Task objective> Write out all the records exactly, and keep any images out.

Stored data entries>

_ _ _ _

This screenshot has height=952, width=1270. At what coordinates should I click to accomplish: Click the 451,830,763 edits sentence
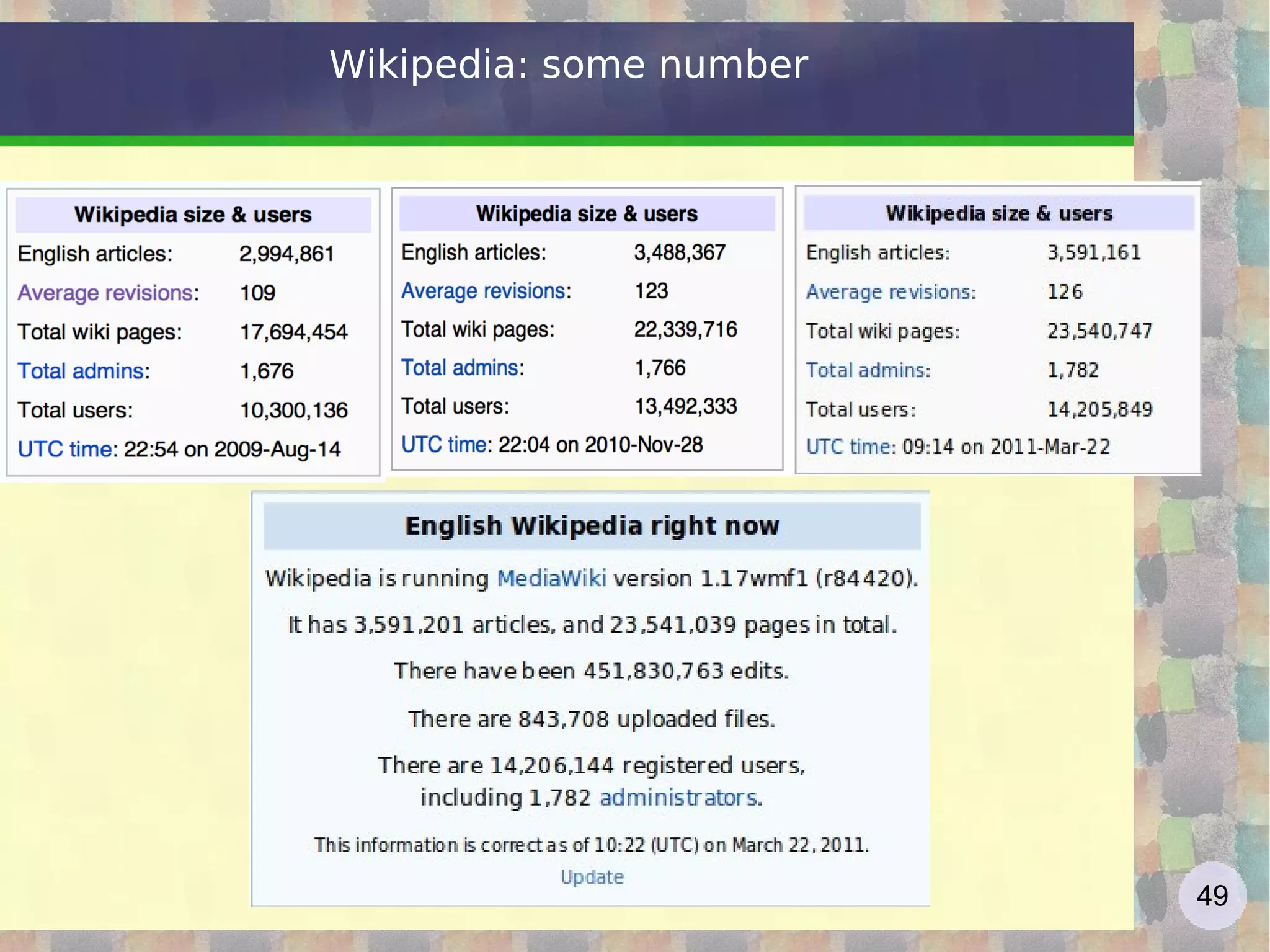point(592,671)
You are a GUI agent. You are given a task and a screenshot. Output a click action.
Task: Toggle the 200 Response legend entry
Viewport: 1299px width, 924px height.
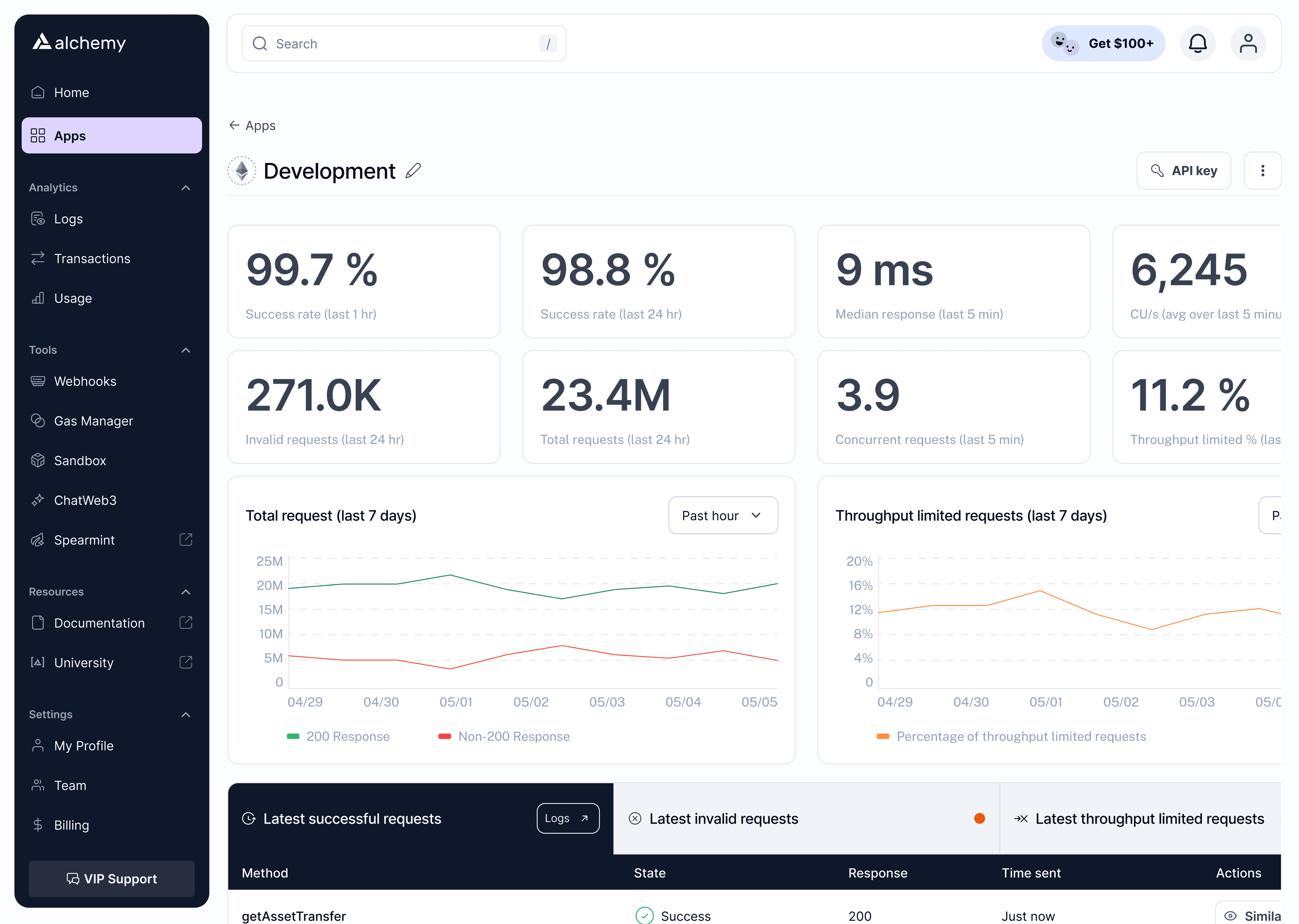coord(338,736)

_ _ _ _

Answer below>
This screenshot has height=952, width=1270. At what coordinates should I click to accomplish: Click the 451,830,763 edits sentence
point(592,671)
You are a GUI agent. You are given a task and a screenshot. Output a click action.
Task: Toggle the 200 Response legend entry
Viewport: 1299px width, 924px height.
coord(338,736)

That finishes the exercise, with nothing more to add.